Go through the data and copy each line where the string "axis" appears.
Start of Exercise data
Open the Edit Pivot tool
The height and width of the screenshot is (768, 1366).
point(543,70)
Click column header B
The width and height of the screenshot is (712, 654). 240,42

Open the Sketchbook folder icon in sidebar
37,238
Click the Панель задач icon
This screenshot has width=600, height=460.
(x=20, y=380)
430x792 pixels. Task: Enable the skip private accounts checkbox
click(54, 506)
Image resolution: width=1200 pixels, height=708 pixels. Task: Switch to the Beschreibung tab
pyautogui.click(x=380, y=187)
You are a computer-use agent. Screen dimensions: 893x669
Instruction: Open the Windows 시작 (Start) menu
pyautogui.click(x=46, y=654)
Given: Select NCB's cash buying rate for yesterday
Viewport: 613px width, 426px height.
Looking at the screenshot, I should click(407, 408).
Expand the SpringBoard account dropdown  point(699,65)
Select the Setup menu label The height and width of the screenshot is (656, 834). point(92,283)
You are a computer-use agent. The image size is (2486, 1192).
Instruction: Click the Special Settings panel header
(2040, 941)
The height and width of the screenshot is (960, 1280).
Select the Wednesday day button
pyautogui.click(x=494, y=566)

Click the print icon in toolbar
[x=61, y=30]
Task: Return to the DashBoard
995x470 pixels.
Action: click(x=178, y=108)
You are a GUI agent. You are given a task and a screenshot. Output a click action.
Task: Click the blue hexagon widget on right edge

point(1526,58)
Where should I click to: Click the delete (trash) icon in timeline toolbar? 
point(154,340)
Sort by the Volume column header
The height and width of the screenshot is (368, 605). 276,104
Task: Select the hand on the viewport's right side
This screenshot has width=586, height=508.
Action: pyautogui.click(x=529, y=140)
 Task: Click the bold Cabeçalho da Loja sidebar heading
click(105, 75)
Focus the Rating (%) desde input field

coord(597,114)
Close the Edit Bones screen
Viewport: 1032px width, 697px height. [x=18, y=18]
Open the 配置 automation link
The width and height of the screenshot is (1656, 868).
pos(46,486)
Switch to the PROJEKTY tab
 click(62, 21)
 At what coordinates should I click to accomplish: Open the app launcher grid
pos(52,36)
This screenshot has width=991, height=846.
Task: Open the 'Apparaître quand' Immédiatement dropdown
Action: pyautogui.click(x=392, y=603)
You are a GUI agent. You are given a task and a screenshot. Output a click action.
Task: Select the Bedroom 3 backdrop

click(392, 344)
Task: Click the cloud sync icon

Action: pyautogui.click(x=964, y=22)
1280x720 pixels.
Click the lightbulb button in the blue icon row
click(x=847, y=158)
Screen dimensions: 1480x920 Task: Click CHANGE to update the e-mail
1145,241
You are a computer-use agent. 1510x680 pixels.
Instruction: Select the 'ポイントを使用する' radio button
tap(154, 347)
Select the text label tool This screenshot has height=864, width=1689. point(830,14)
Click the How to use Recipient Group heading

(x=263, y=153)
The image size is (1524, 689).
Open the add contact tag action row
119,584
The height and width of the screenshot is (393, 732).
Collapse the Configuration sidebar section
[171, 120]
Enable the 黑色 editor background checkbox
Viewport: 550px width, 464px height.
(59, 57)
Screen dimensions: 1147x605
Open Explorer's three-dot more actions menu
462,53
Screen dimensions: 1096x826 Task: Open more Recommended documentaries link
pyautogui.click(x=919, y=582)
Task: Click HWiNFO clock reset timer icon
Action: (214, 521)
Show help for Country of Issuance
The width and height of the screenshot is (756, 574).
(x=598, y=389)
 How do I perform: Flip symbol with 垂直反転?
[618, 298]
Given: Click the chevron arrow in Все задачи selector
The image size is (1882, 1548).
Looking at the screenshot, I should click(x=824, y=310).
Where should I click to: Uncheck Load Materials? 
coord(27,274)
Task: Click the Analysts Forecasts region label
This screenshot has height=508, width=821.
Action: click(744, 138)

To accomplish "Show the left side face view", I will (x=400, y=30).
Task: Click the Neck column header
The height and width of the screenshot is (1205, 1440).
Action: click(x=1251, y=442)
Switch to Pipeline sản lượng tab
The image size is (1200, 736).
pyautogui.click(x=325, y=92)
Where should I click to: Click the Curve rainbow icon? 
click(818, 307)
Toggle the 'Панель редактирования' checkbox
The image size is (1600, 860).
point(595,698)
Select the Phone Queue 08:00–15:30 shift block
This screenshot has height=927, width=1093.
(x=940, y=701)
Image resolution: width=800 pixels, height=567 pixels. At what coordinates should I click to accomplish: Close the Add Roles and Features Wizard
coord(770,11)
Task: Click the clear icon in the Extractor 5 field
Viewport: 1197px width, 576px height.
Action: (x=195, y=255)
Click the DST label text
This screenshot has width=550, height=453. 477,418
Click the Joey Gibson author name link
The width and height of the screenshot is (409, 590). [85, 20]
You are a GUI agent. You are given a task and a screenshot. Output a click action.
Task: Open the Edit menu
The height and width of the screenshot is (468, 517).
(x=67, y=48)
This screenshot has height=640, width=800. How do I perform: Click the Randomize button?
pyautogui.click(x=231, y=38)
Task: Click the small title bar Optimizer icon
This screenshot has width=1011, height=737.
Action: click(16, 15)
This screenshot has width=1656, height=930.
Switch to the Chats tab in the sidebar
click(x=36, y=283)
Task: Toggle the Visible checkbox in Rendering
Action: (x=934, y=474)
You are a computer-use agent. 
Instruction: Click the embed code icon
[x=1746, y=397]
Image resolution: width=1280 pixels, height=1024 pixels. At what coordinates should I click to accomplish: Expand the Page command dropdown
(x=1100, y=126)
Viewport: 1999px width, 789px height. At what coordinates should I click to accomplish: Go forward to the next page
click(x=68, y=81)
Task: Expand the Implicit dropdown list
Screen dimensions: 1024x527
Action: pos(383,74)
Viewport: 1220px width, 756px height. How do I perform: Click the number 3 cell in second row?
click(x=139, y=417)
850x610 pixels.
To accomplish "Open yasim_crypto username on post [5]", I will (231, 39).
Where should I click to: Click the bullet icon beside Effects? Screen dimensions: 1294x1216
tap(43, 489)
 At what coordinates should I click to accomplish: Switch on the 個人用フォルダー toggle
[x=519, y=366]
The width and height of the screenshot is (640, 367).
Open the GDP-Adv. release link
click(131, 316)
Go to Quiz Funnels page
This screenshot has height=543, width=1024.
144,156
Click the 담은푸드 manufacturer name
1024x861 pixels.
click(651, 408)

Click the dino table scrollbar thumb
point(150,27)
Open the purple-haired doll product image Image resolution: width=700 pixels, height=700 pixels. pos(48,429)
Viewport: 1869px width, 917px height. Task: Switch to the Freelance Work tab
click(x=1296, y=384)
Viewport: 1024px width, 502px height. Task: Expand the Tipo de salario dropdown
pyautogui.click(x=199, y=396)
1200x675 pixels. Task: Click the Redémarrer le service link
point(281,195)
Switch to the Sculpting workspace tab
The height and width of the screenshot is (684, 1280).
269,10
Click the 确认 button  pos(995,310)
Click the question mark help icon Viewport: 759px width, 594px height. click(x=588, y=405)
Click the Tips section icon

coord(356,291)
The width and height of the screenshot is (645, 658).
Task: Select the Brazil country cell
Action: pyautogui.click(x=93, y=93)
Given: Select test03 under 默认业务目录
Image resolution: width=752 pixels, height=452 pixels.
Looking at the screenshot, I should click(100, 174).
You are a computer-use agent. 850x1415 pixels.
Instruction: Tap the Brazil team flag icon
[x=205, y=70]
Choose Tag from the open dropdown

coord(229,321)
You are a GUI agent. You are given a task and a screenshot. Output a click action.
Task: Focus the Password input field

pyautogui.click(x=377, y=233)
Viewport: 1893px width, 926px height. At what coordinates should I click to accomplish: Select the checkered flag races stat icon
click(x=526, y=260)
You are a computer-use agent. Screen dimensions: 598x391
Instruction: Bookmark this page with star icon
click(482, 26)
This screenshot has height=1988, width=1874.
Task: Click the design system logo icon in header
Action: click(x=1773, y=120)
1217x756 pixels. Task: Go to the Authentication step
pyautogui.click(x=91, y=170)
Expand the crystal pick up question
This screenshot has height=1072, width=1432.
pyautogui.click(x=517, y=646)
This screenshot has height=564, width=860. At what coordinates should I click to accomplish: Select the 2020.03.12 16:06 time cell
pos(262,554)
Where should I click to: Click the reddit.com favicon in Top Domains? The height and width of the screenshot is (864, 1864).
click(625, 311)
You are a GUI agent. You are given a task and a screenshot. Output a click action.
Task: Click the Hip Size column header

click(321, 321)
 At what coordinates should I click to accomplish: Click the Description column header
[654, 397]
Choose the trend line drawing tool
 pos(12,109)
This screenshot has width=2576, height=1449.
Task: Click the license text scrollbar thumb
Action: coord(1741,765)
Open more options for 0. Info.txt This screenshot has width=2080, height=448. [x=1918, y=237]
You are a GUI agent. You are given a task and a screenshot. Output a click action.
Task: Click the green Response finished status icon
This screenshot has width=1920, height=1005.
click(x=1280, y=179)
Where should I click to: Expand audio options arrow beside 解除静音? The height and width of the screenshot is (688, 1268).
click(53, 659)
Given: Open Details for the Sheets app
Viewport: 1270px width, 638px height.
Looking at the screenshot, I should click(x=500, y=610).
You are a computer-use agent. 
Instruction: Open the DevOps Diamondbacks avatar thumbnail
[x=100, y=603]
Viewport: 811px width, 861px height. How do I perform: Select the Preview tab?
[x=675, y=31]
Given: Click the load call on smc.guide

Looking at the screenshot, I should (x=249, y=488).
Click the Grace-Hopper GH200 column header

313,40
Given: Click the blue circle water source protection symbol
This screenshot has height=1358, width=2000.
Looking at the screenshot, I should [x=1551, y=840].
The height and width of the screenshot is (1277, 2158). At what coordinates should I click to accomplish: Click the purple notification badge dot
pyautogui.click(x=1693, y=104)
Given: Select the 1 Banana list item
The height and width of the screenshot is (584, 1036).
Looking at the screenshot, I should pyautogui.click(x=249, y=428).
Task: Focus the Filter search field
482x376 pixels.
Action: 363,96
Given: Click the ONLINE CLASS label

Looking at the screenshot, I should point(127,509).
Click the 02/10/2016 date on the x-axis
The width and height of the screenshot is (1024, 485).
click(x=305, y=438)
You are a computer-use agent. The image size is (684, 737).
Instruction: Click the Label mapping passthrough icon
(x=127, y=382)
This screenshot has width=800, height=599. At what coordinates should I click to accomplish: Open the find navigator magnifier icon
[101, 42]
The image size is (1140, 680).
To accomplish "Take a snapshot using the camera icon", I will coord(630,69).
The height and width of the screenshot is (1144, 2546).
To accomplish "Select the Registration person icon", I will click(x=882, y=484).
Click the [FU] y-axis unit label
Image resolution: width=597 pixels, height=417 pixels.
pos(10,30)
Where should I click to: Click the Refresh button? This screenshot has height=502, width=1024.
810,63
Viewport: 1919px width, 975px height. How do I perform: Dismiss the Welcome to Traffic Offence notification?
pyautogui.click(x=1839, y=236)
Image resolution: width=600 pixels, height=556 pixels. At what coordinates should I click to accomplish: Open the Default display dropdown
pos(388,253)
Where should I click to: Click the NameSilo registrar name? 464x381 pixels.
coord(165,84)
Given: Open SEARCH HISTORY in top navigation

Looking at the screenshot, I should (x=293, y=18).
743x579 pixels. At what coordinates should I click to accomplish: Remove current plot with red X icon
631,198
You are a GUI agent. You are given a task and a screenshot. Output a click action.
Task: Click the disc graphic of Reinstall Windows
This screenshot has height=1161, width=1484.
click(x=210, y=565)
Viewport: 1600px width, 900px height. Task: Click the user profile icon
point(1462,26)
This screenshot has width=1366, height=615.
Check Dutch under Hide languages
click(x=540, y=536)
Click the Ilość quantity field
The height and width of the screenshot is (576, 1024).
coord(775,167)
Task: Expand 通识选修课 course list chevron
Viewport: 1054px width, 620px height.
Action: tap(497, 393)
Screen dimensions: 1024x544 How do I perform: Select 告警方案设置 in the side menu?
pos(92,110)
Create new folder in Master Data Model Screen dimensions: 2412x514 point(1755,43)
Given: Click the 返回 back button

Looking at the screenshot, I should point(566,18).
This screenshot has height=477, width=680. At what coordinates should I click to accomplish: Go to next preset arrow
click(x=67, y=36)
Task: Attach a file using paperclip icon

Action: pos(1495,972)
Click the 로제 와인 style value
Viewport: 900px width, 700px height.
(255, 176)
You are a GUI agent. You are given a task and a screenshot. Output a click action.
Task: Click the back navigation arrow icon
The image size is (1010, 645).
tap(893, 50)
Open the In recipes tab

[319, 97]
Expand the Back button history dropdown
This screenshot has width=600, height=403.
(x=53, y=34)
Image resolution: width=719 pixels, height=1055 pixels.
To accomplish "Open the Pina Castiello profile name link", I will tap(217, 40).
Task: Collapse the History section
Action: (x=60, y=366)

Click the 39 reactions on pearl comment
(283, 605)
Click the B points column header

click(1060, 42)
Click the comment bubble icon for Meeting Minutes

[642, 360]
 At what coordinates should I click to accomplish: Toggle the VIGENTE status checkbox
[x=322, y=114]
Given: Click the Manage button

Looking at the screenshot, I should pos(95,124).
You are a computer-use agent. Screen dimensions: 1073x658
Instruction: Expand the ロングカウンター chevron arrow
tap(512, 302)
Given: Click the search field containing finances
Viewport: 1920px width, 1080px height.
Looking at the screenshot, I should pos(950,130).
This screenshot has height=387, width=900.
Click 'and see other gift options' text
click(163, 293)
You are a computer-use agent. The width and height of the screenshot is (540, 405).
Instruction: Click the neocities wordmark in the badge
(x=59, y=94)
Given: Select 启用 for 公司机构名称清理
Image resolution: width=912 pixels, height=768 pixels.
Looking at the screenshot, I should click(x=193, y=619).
End of Exercise data
* [Answer to this problem]:
Click the 02/10/2016 date on the x-axis
Click the [FU] y-axis unit label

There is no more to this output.